Issue 17 is a 0.6-mill capital levy intended for the purchase and maintenance of firefighting apparatus and ambulances, fire stations and rescue and medical equipment.

The cost of the issue per $100,000 of home valuation would be about $21 annually.

Absentee voting, both in-person and by mail, began Feb. 19 for the March primary.

Melissa Rapp, Mifflin Township's public information officer, said the levy would also accomplish two other strategic goals: to extend the division's current 10-year operating levy by two additional years and to separate operating funds from capital funds in the future.

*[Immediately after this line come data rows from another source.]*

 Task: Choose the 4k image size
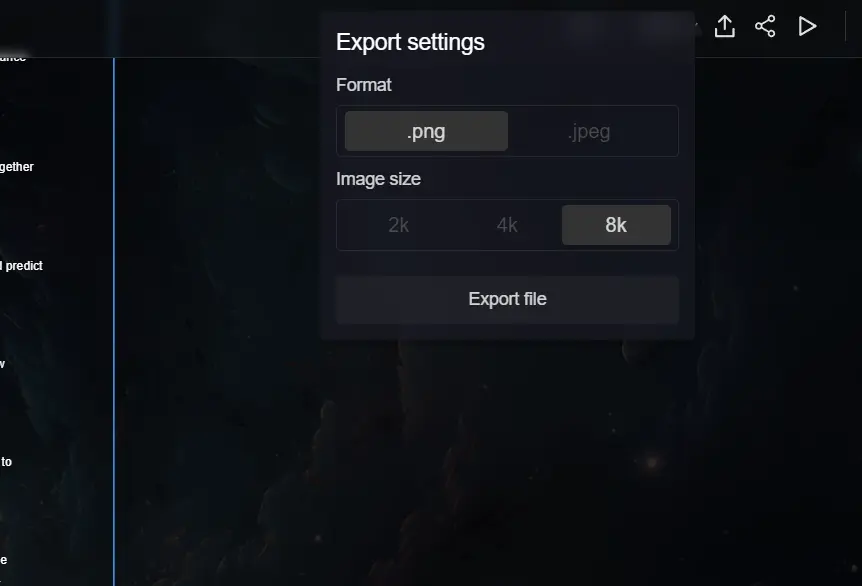(507, 225)
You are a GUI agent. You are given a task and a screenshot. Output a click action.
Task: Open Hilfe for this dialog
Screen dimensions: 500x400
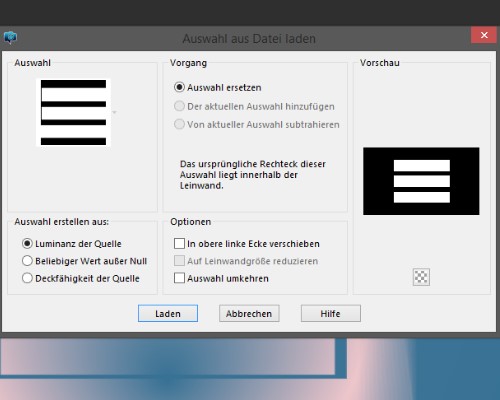pyautogui.click(x=331, y=313)
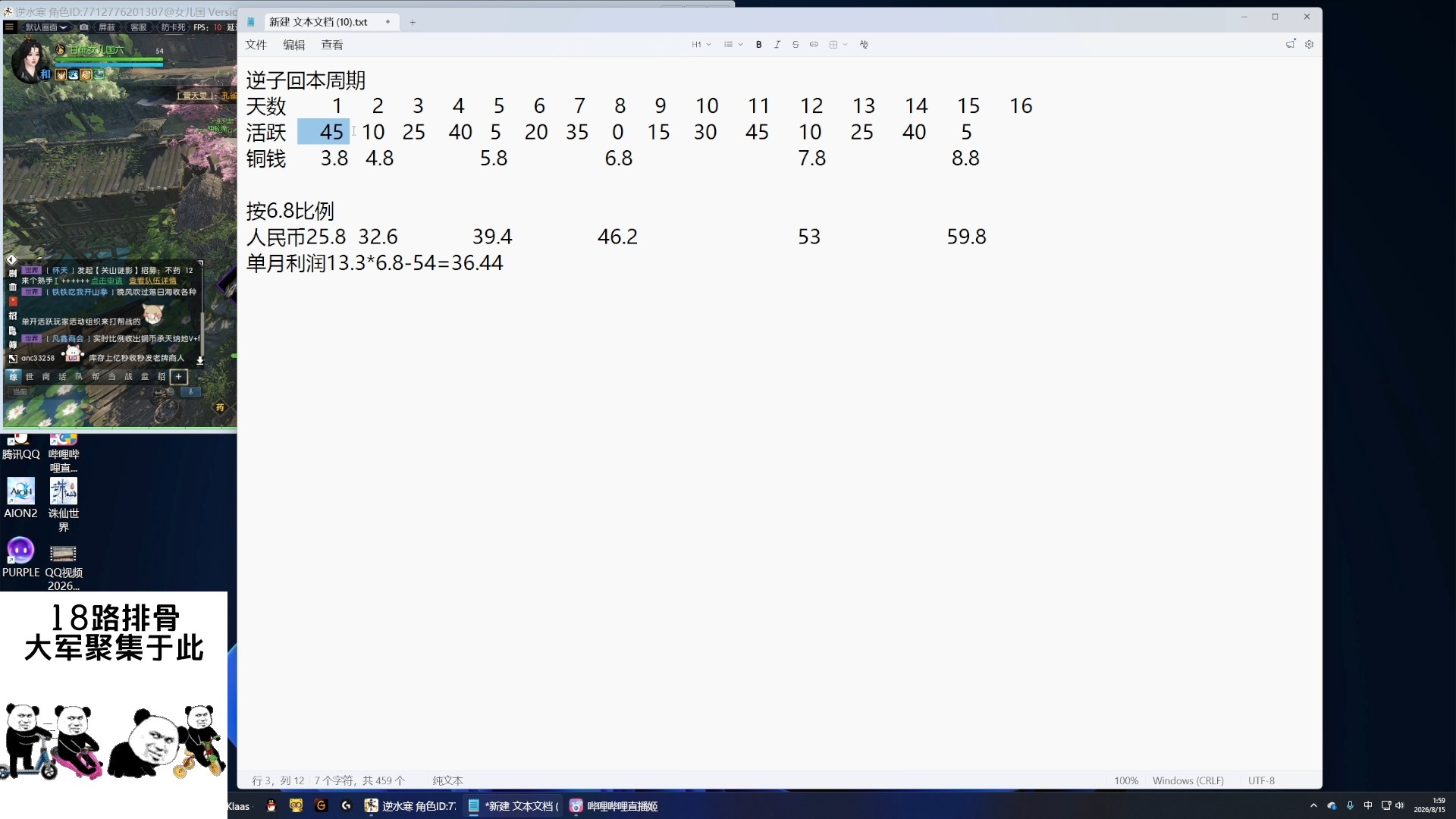
Task: Open the AION2 desktop shortcut
Action: coord(20,498)
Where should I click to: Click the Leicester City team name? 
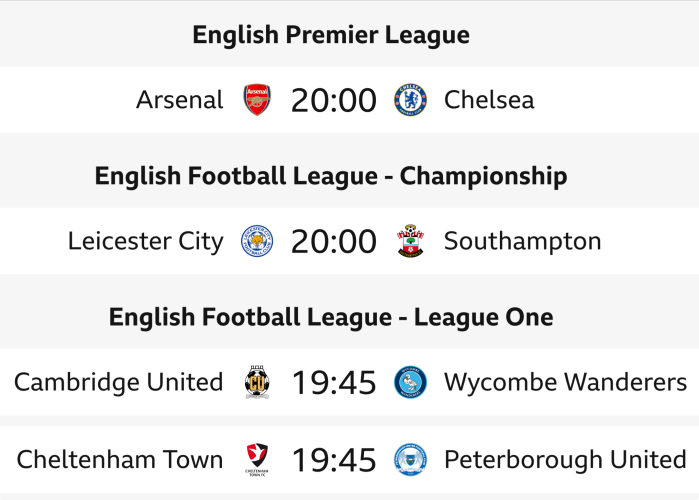[146, 241]
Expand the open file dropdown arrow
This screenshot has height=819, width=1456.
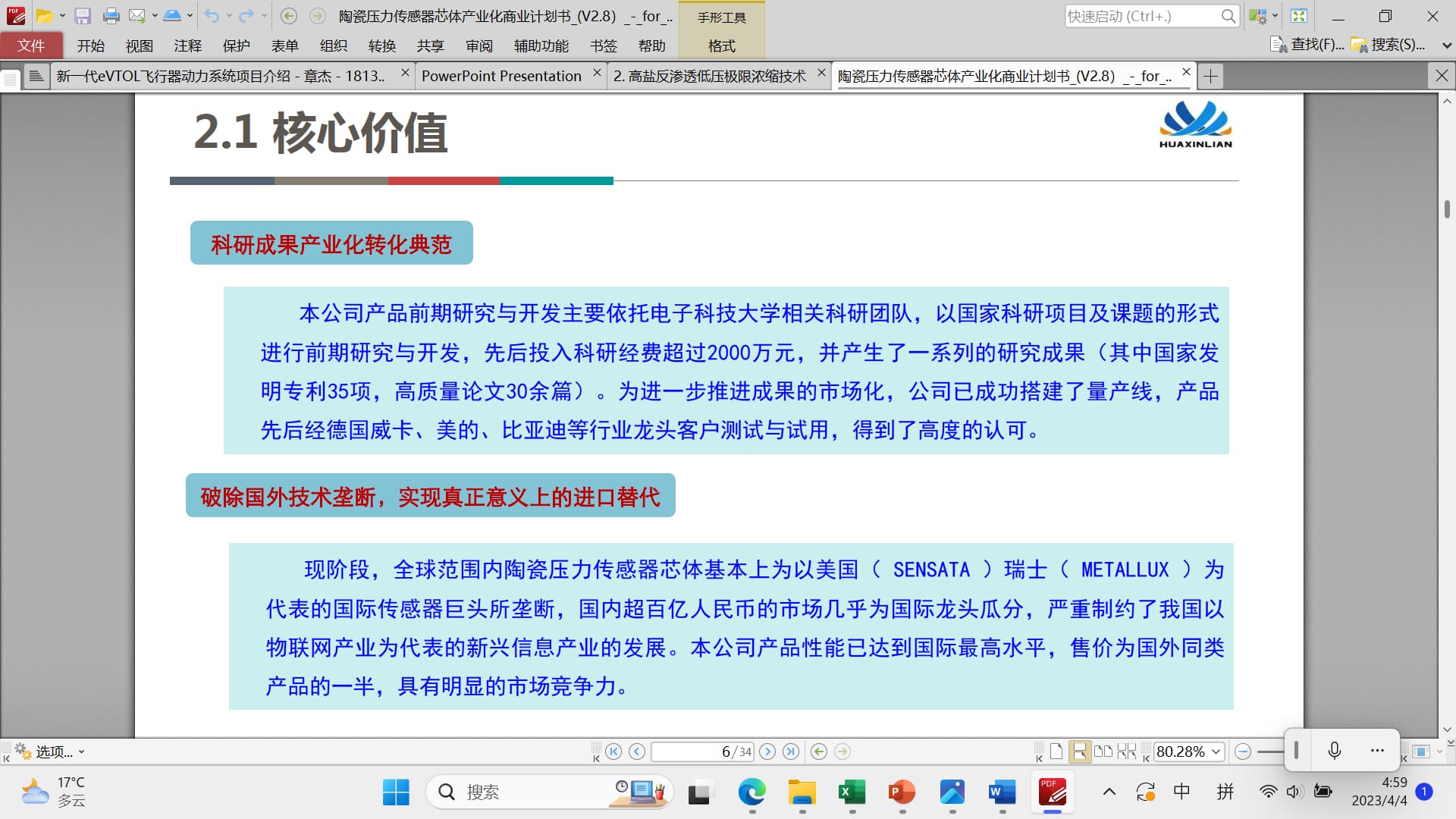pos(62,16)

In the past, she said, all major assets, including fleet and facilities, were purchased using operating funds. Operating funds are primarily for firefighters' salaries and other expenses, Rapp said.

She said the proposed levy is the first capital-only levy in the history of the fire department and if approved could provide sufficient revenue to maintain the current fleet and facilities for decades.

"Most residents don't know how much a fire engine or ambulance costs and how often we need to replace them," said Frederick Kauser, the division's fire chief.

For example, he said, a new fire engine without any equipment costs about $600,000 and is replaced on average every eight to 10 years.

"We currently use funds that would normally be used to maintain staffing levels to purchase apparatus," Kauser said. "A dedicated capital fund will eliminate that practice and ensure our fleet is always up-to-date and available to provide life-saving services to our residents."

Touting the recent bond rating of AA+ from Standard & Poor's Global Ratings, the equivalent of an excellent credit rating for an individual, Mifflin Township administrator Nancy White said the township has always operated in a lean, efficient and fiscally responsible manner, even as Gahanna and the surrounding suburbs have grown.

"Public-safety equipment simply cannot fail," she said. "We are talking about critical community assets that the public expects to be properly maintained and replaced on schedule so that it's in good working order each and every time we get a call."

Mifflin Township serves approximately 36,800 residents in the city of Gahanna and more than 4,000 residents in the unincorporated township.

The fire division has four fire stations, employing 86 firefighter/paramedics, fire marshals, fire prevention and inspection officers and 16 full-time 911 dispatchers.

Mifflin Township firefighters responded to 12,455 calls for fire, EMS and rescue services in 2019.

The Mifflin Township Division of Police also has placed a levy on the ballot to be voted on only by residents living in the unincorporated portion of the township in northeast Columbus.

Issue 16 is a 3-mill capital levy to fund the police portion only of a new public-safety building in the unincorporated area.

If approved, the tax would cost an average homeowner in unincorporated Mifflin Township approximately $50 a year based on $50,000 of home valuation, Rapp said.